Your goal:
Please reproduce the records exactly, leaving out any pictures.

Excerpted data:
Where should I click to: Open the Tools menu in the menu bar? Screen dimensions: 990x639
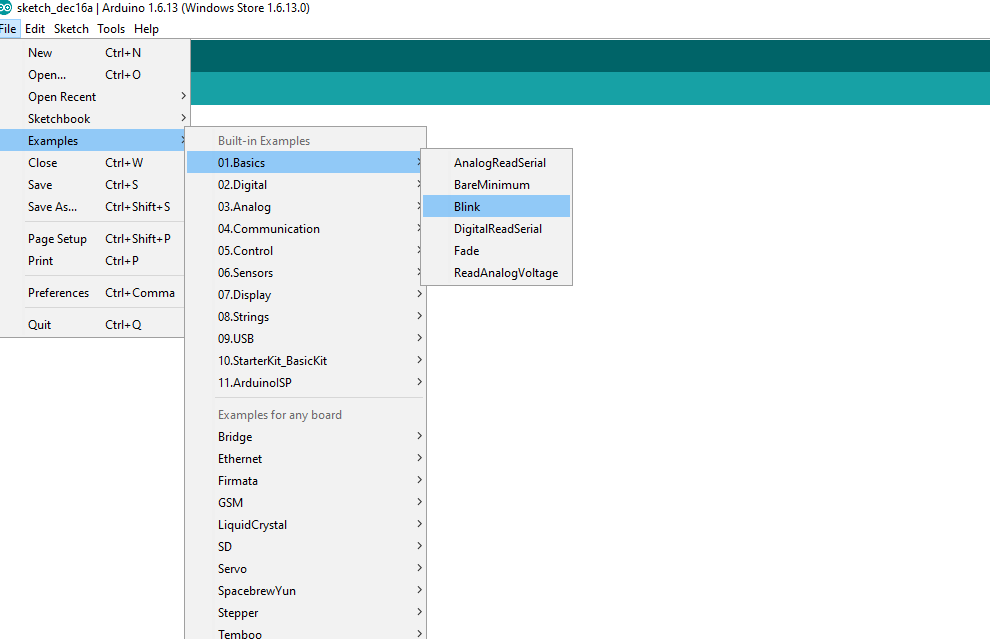point(111,29)
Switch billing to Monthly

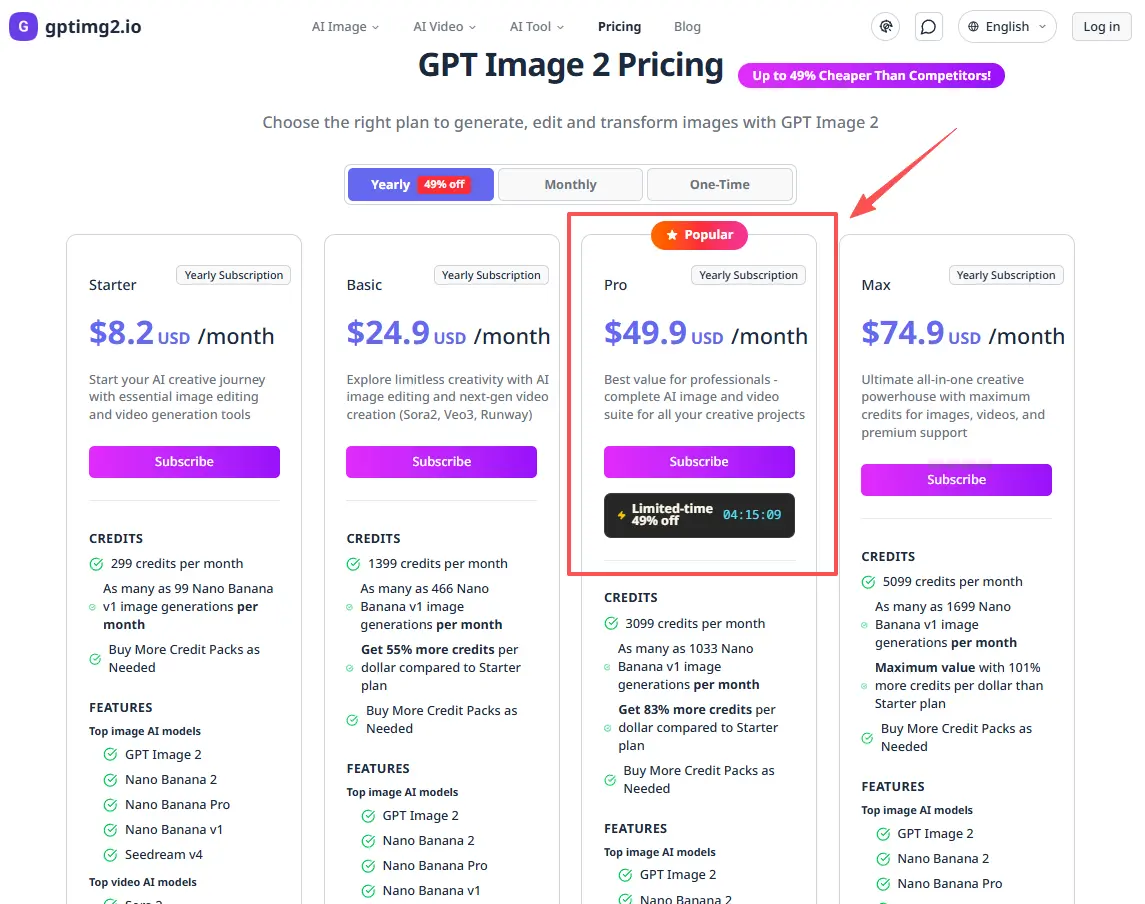(x=570, y=184)
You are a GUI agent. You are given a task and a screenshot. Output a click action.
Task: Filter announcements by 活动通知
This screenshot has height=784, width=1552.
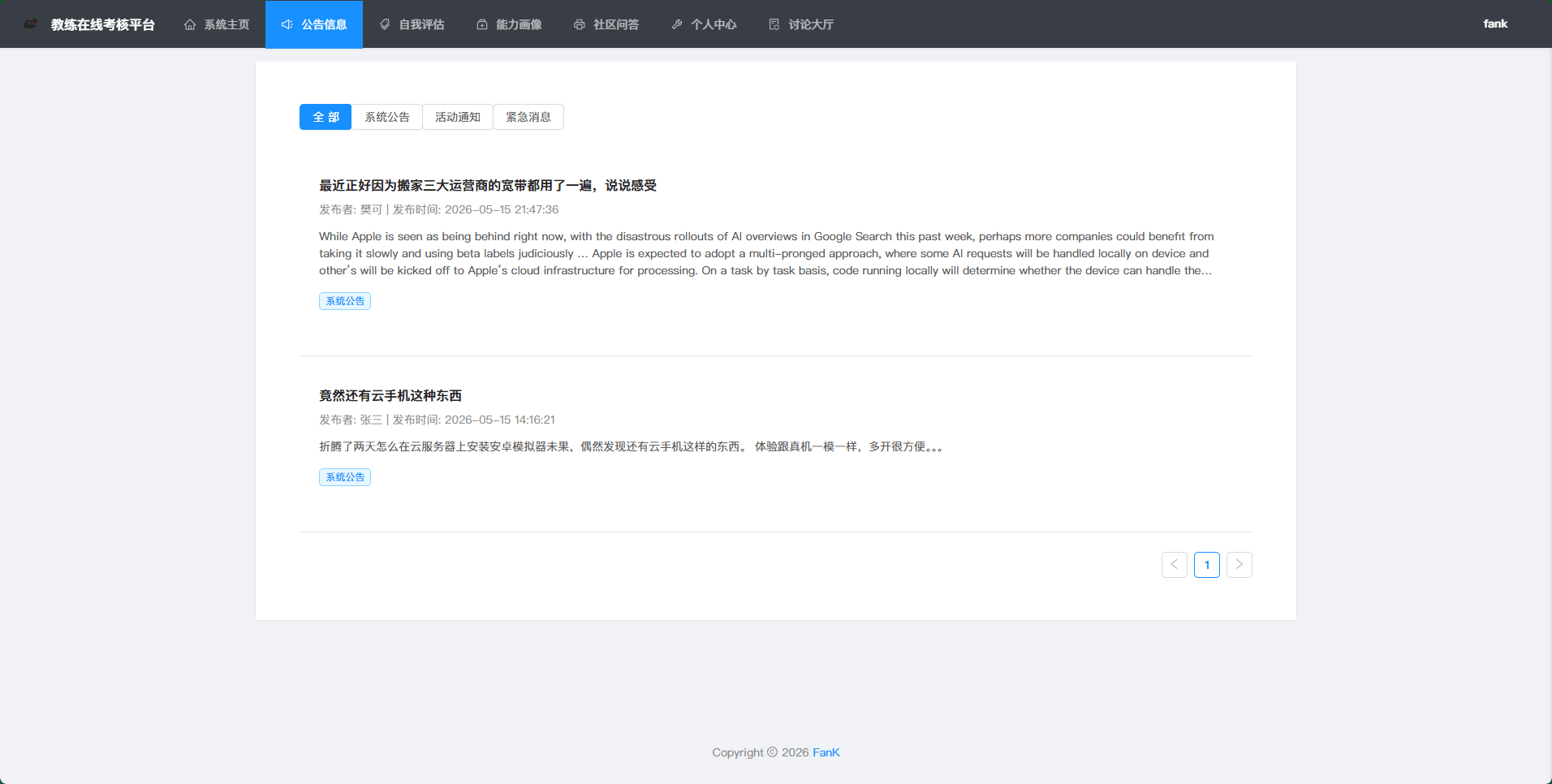click(x=458, y=117)
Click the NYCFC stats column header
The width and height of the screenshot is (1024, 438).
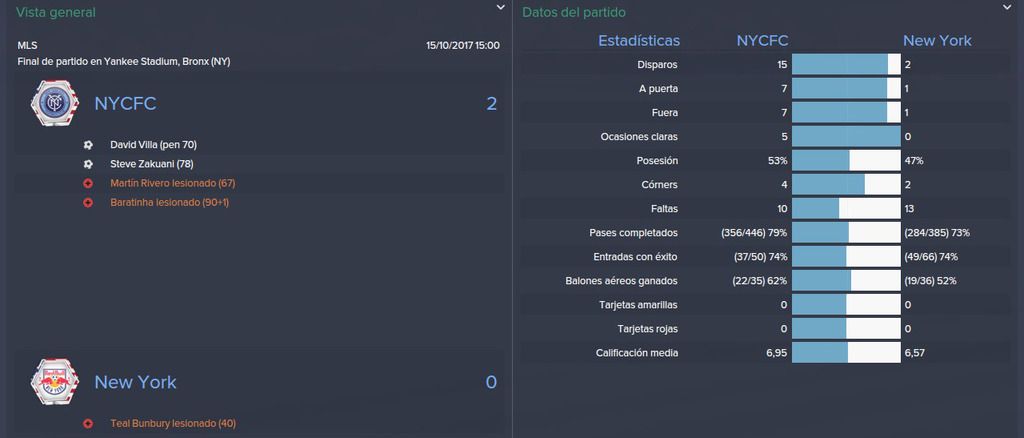pyautogui.click(x=762, y=40)
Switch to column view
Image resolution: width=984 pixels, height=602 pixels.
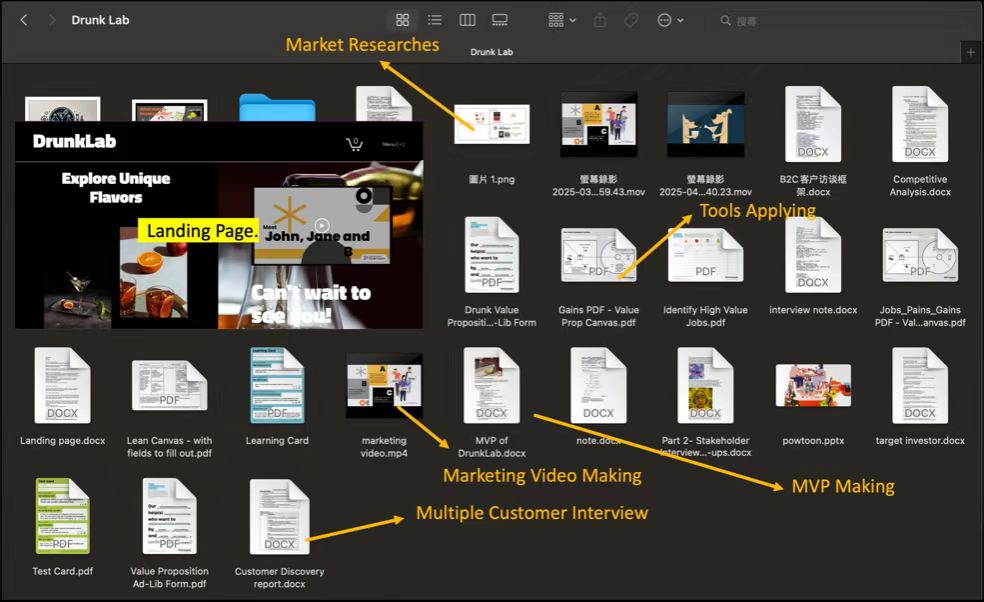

Written solution:
Where should I click to: Open the Tools menu in the menu bar? Screen dimensions: 990x639
point(111,29)
Switch billing to Monthly

(x=570, y=184)
You are a GUI agent. You are given a task and a screenshot. Output a click action.
Task: Filter announcements by 活动通知
This screenshot has height=784, width=1552.
click(x=458, y=117)
Click the NYCFC stats column header
The width and height of the screenshot is (1024, 438).
pyautogui.click(x=762, y=40)
Switch to column view
Image resolution: width=984 pixels, height=602 pixels.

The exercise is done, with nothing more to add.